» GOAL OF THE EXERCISE
Please lay out every line of the listing below as a JSON list of strings, one string per line, with blank lines left out.

» TASK INPUTS
--

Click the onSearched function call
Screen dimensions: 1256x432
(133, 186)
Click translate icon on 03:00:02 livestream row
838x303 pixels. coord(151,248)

--

» TASK RESULT
[
  "Click the onSearched function call",
  "Screen dimensions: 1256x432",
  "(133, 186)",
  "Click translate icon on 03:00:02 livestream row",
  "838x303 pixels. coord(151,248)"
]